[Dataset records]
━━━━

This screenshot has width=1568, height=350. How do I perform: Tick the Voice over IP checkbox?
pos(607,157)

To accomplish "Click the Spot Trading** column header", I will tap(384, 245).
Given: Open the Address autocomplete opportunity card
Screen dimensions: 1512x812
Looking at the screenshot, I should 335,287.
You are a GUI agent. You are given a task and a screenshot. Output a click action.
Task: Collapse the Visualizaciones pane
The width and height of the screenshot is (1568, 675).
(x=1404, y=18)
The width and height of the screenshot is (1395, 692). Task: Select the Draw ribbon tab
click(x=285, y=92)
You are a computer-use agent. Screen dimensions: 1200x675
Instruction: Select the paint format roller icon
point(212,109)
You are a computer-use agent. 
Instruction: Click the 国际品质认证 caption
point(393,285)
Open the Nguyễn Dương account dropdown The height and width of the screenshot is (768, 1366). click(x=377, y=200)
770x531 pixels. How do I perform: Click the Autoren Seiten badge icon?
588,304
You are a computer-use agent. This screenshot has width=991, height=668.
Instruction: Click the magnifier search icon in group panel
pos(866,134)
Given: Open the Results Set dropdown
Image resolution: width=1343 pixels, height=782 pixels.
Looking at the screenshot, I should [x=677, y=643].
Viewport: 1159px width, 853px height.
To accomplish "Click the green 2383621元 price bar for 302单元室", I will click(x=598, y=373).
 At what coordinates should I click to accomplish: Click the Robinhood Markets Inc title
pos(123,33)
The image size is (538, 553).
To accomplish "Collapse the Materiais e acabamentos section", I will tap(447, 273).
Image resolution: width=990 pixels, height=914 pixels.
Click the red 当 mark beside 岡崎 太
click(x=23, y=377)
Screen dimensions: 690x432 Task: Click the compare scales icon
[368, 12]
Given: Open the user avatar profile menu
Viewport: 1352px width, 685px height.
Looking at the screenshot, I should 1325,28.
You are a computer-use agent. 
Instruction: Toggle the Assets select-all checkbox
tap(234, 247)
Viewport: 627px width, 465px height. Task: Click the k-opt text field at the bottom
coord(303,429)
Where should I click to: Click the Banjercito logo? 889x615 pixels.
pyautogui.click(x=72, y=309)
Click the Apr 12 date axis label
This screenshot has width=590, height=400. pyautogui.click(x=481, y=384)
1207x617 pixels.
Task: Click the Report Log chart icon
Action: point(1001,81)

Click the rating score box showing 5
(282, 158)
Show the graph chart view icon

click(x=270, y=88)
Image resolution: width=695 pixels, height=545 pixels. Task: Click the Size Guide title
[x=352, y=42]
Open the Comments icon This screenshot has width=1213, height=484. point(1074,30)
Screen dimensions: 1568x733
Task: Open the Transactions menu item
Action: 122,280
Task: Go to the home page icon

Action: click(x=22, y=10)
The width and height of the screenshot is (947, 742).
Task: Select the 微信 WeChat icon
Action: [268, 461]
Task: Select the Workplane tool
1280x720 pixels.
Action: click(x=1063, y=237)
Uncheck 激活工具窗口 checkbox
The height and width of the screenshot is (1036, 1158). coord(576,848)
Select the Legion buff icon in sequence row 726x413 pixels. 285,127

━━━━

### Task objective
Which lines above contain the word "computer"? Show each of them.

### Exercise output
You are a computer-use agent. Screen dimensions: 1200x675
You are a computer-use agent. 
You are a computer-use agent. This screenshot has width=991, height=668.
You are a computer-use agent. 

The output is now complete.